SOURCE : Cass.3ème Civ., 18 mai 2017, n°16-11.260
C’est ce que précise la Troisième Chambre Civile de la Cour de Cassation, dans cette décision, publiée au bulletin, comme suit :
« …
Attendu, selon l’arrêt attaqué (Paris, 2 décembre 2015), qu’en 1999, Mme X…a entrepris des travaux de restructuration de son appartement, comprenant l’allongement d’une mezzanine et la création d’une galerie et de deux salles de bains ; que M. Y…, architecte d’intérieur, agissant au nom de l’EURL Marc Y…, assurée auprès de la société Mutuelle des architectes français (la MAF), a été chargé de la maîtrise d’oeuvre ; que les travaux de maçonnerie ont été confiés à la société Spiga, assurée auprès des sociétés Axa et SMABTP ; qu’après résiliation amiable des contrats, en octobre 1999, et paiement des travaux réalisés, Mme X… a emménagé dans les lieux en l’état, a obtenu en référé le remboursement de sommes trop perçues par le maître d’oeuvre et a assigné en indemnisation l’EURL Marc Y…, qui a appelé en garantie la MAF, la société Spiga et ses assureurs ;
Sur les troisième et quatrième moyens du pourvoi principal, ci-après annexés : Attendu qu’il n’y a pas lieu de statuer par une décision spécialement motivée sur ces moyens qui ne sont manifestement pas de nature à entraîner la cassation ;
Mais sur le premier moyen du pourvoi principal :
Vu l’article 1792-6 du code civil ;
Attendu que, pour rejeter la demande de constatation de la réception tacite, l’arrêt retient que Mme X… a mis fin unilatéralement aux travaux, puis a décidé de vivre dans le chantier inachevé et dangereux pendant six ans, sans aval de l’architecte, et qu’il ne saurait être admis qu’une réception même tacite est intervenue, un tel acte se faisant de façon unique à la fin des travaux en présence de l’architecte, et que Mme X… n’a jamais sollicité qu’un tel acte intervienne et n’a protesté que six ans après l’occupation par elle des locaux sans formuler aucune réserve ;
Qu’en statuant ainsi, alors qu’elle avait relevé que Mme X… avait pris possession de son appartement, en octobre 1999, avant l’achèvement des travaux et qu’à cette date, elle avait payé le montant des travaux déjà réalisés, ce qui laissait présumer sa volonté non équivoque de recevoir l’ouvrage, la cour d’appel, qui n’a pas tiré les conséquences légales de ses propres constatations, a violé le texte susvisé ; …

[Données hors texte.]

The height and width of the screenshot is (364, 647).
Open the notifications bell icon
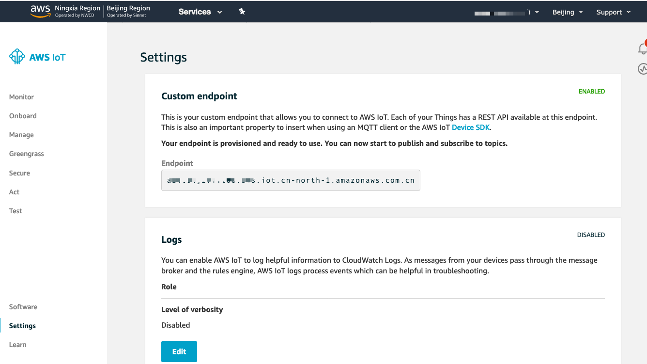[x=642, y=48]
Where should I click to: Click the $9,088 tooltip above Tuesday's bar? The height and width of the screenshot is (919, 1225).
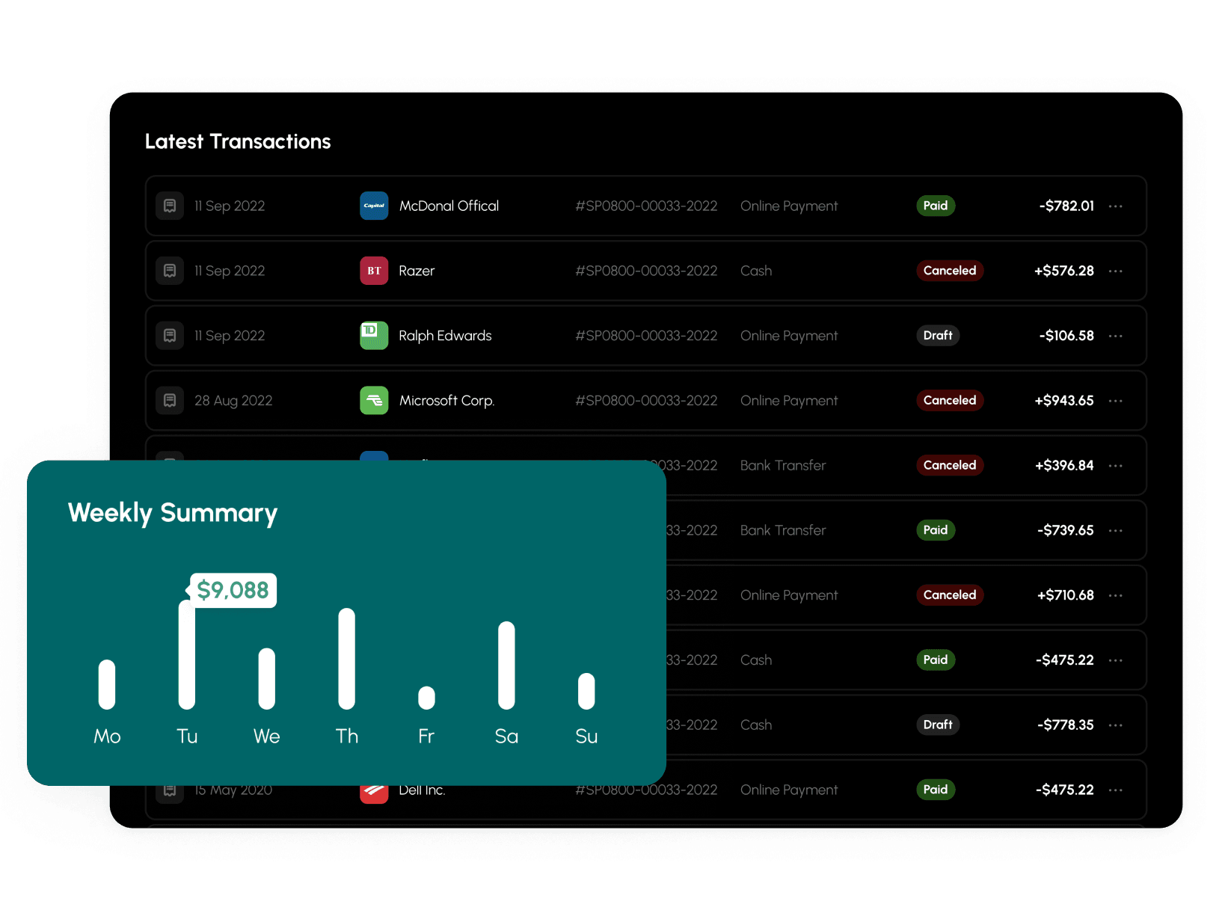point(233,590)
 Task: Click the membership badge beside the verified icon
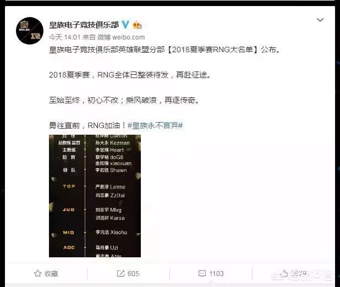click(137, 25)
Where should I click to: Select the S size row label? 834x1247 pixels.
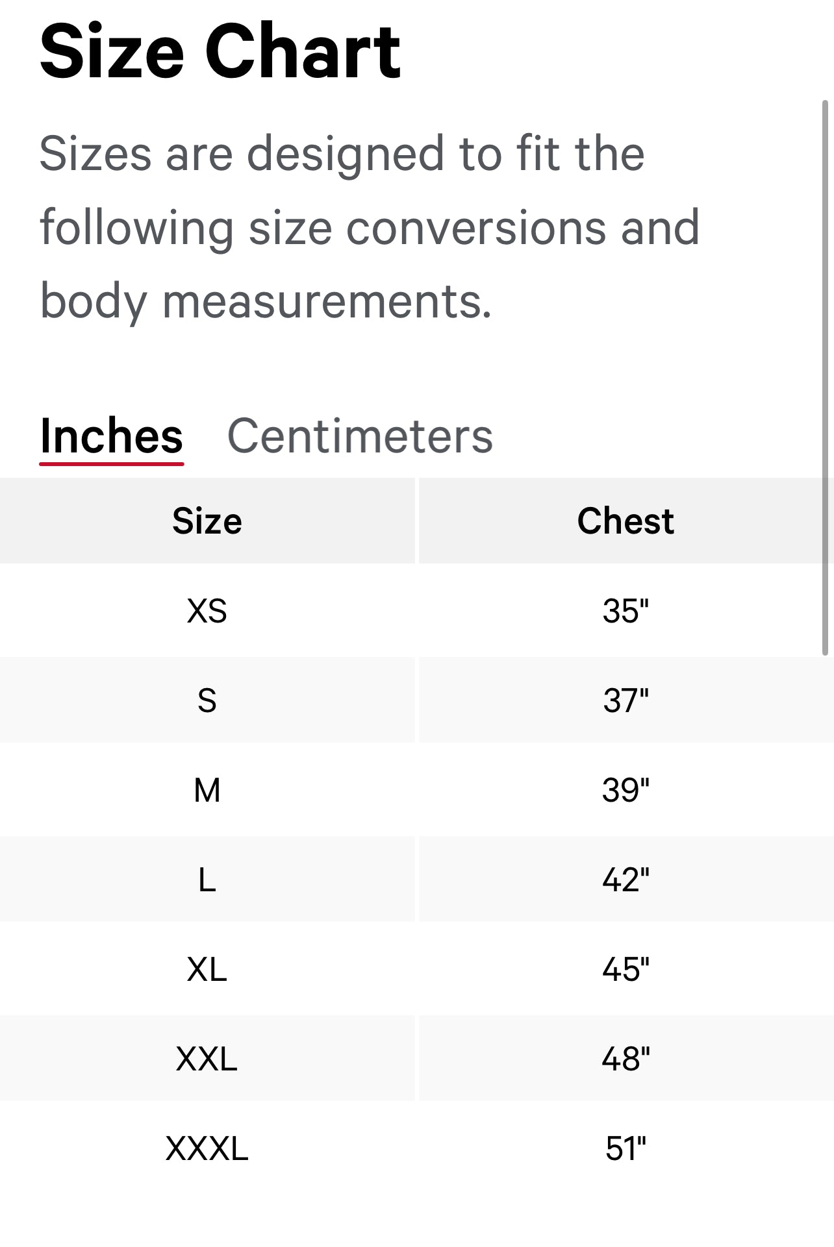tap(207, 700)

CASSE ET ANNULE, mais seulement en ce qu’il refuse de fixer au mois d’octobre 1999 la réception tacite des travaux relatifs à la mezzanine et à la douche et de retenir que la responsabilité de la société Spiga et de l’EURL Marc Y… était engagée sur le fondement de l’article 1792 du code civil, que les sociétés Axa et MAF devaient garantir leurs assurés respectifs au titre de la police de responsabilité décennale, et condamne in solidum la société Spiga, l’EURL Marc Y… et la MAF à payer à Mme X… la seule somme de 5 888 euros au titre des désordres affectant la mezzanine et la douche, rejette la demande de l’EURL Marc Y… de condamnation de Mme X… à lui payer la somme de 23 986, 80 euros en règlement des travaux de menuiserie réalisés, l’arrêt rendu le 2 décembre 2015, entre les parties, par la cour d’appel de Paris ; … »

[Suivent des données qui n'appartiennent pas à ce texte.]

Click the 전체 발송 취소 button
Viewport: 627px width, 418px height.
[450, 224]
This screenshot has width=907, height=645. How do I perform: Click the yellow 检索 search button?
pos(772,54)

La réception peut intervenir même si les travaux ne sont pas achevés, dès lors que l’ouvrage est en état d’être habitable (Cass. 3ème Civ., 24 novembre 2016, n° 15-26.090), ce qui était le cas en l’espèce, puisque le maître d’ouvrage avait vécu dans son appartement pendant six ans.
La réception tacite pouvait donc être retenue puisqu’il avait, à l’époque payé les travaux réalisés, ce qui lui permettait de rechercher la responsabilité civile décennale des locateurs d’ouvrage, sur le fondement des dispositions de l’article 1792 du Code Civil, et la garantie consécutive de leurs assureurs responsabilité civile décennale.